For those of you who are unfamiliar with his work, John is an Australian author, perhaps most famous for the young adult series, ‘Tomorrow, When the War Began’. I was first introduced to the ‘Tomorrow series’ when I was about sixteen and, as luck would have it, the first four or five books had already been published by then. I gobbled them up with barely the urge to sleep or eat.
But let’s talk about the John Marsden of today. The John Marsden whose talk at the 2018 Melbourne Writers Festival I was quite late for, because I’m a goose who just happened to lose track of time on the wrong day.

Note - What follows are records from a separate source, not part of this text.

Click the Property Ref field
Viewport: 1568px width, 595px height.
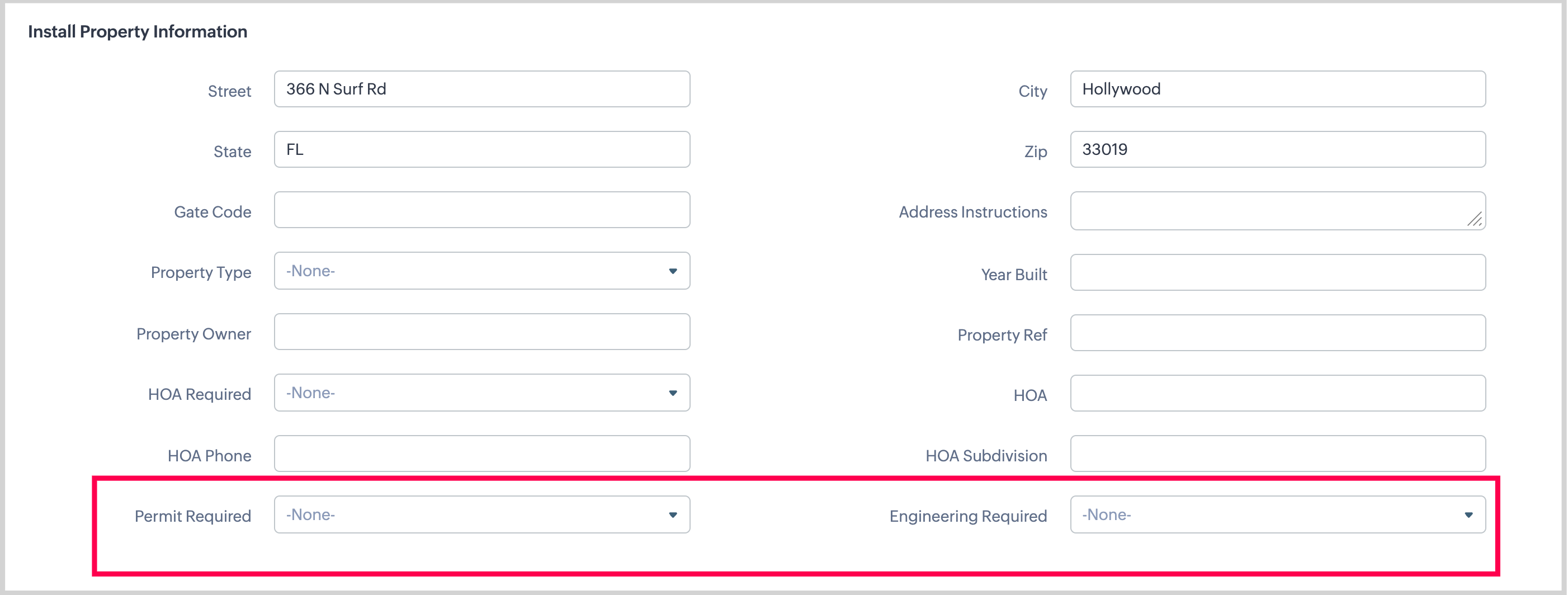click(x=1277, y=333)
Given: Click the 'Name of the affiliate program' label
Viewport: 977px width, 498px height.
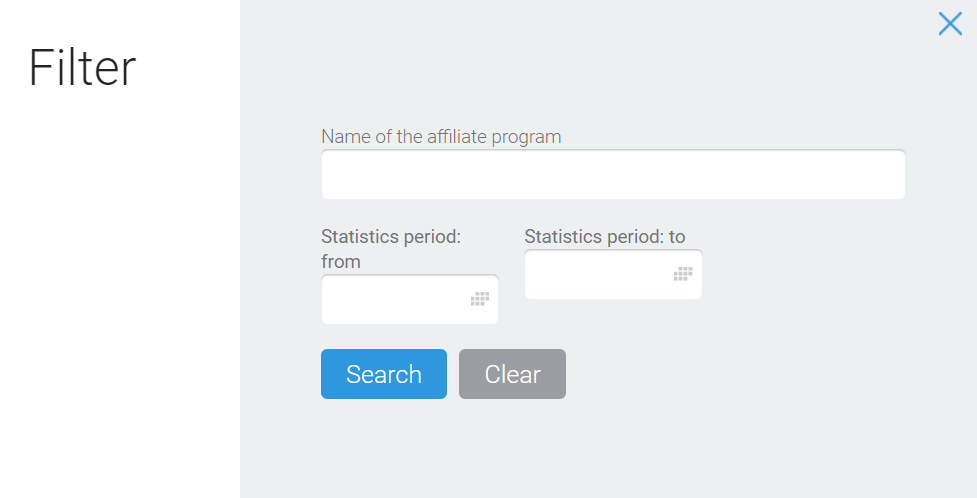Looking at the screenshot, I should point(441,136).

I scurried out to the garage—car keys jangling, jacket half on, kissing the air around my husband and children—and I was off. I won’t talk too much about the drive there, but I will say the traffic was maddening and added ten more minutes onto my estimated time of arrival. (We should just skim over the moment I flicked the gear stick into reverse, instead of first gear, don’t you think?)
Upon arriving at the venue I apologised to the lovely girl manning the front desk. She smiled and directed me to an empty seat, with sympathetic eyes and very little fuss. One of the marvellous gifts of this writer’s festival of ours are the volunteers. Their passion for books and arts always shows, and how lovely it is to see (especially when you’re very bloody late. Omg.)
As I listened to the conversation unfold between John and his interviewer, I was struck by the quiet nature of the man. John Marsden, not the writer, but the ordinary, imperfect being, baring his soul to a room of strangers.
There was no talk of the books that fed my creative soul throughout my youth—I was clearly late enough to have missed that boat. But I found myself sitting there thinking: perhaps I am hearing exactly what I was meant to hear. Perhaps if I’d been there from the start, I’d have missed the relevance of a writer’s humanity in this whole reading/writing shindig.
Do you believe in fate?
Because, after yesterday’s frantic dash and subsequent late entry to Marsden town, I really think that maybe I do.